Items listed in a dataset
────────────────────
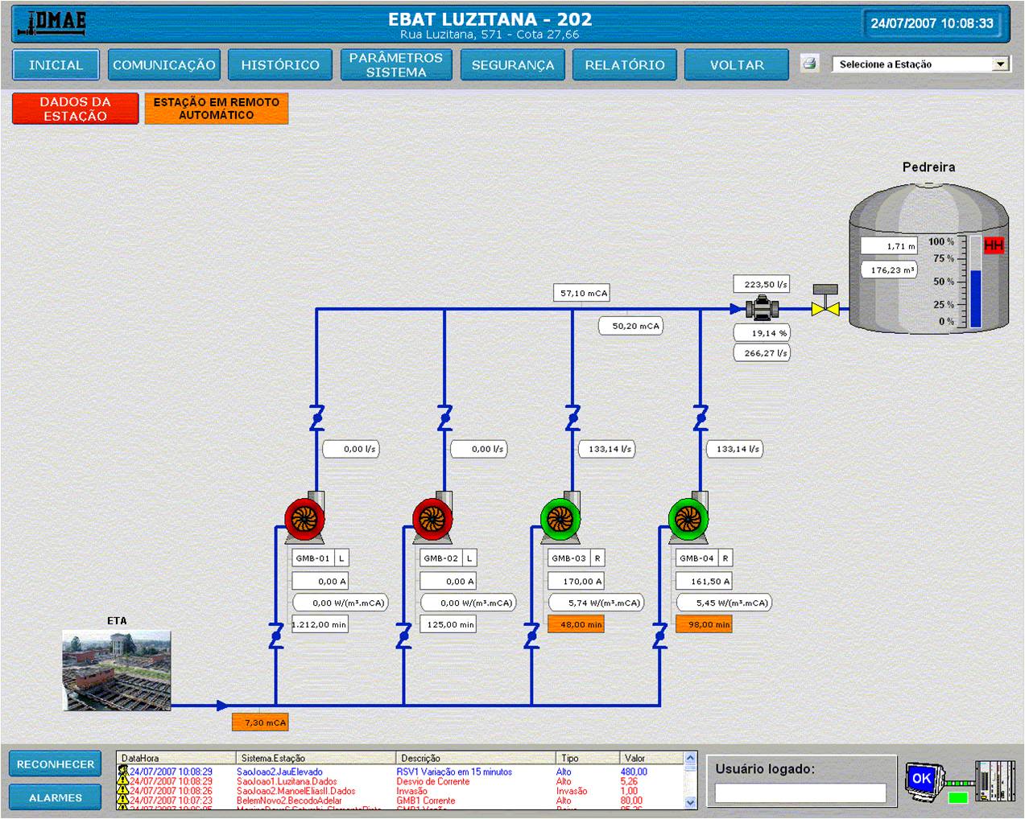Click the OK communication status monitor icon
The image size is (1025, 819).
921,779
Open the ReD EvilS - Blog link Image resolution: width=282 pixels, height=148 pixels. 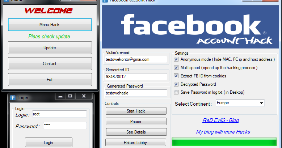tap(221, 120)
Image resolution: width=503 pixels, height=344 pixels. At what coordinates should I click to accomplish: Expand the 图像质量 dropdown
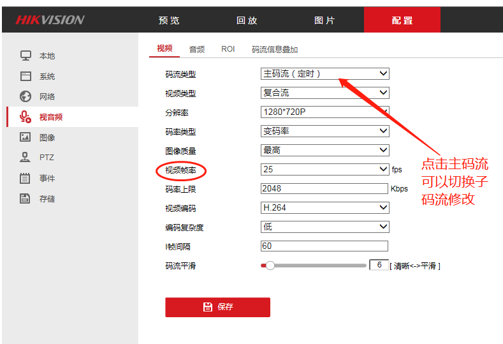coord(324,151)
────────────────────
Every line from the one containing "Image resolution: width=503" through the last line of the records is to be reproduced exactly, with pictures left out and nothing else given.

Image resolution: width=503 pixels, height=344 pixels. At what coordinates should I click to accomplish: Expand the 图像质量 dropdown
coord(324,151)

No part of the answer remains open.